WHAT YOU ARE ASKED TO DO:
For each line of the listing that includes the word "Ajouter", show the whole line.

ENTRIES SUPPLIED:
┄┄┄┄┄┄

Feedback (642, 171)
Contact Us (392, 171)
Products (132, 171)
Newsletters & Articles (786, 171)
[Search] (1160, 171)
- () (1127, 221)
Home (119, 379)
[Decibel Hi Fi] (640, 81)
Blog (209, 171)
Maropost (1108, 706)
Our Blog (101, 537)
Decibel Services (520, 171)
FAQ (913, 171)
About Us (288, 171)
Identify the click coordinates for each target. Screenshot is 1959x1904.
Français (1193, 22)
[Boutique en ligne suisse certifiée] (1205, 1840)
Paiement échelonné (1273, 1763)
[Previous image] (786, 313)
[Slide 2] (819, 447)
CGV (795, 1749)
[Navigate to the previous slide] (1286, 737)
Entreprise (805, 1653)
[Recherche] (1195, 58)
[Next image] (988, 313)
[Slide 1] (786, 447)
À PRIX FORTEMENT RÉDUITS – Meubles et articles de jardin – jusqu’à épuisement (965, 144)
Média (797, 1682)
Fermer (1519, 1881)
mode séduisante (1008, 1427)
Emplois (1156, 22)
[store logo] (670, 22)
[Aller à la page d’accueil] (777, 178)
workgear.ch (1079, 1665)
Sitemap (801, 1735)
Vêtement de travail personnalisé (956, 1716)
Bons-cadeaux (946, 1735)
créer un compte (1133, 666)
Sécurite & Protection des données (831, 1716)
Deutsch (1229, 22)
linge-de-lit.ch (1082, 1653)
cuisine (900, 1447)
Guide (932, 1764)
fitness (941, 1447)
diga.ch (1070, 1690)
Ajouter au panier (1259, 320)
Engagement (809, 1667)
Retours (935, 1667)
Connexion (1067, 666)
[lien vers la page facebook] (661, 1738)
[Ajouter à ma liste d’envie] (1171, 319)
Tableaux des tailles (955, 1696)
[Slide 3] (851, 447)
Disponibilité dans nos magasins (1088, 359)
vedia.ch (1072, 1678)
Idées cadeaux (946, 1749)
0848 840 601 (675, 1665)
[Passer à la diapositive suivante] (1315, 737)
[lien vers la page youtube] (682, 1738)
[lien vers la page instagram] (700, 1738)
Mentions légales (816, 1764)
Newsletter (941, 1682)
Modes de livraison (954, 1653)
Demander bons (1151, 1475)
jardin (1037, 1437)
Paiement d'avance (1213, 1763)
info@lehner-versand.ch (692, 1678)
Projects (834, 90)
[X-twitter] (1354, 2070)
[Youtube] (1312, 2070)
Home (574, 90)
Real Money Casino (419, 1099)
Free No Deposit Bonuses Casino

┄┄┄┄┄┄

EXERCISE OUTPUT:
Ajouter au panier (1259, 320)
[Ajouter à ma liste d’envie] (1171, 319)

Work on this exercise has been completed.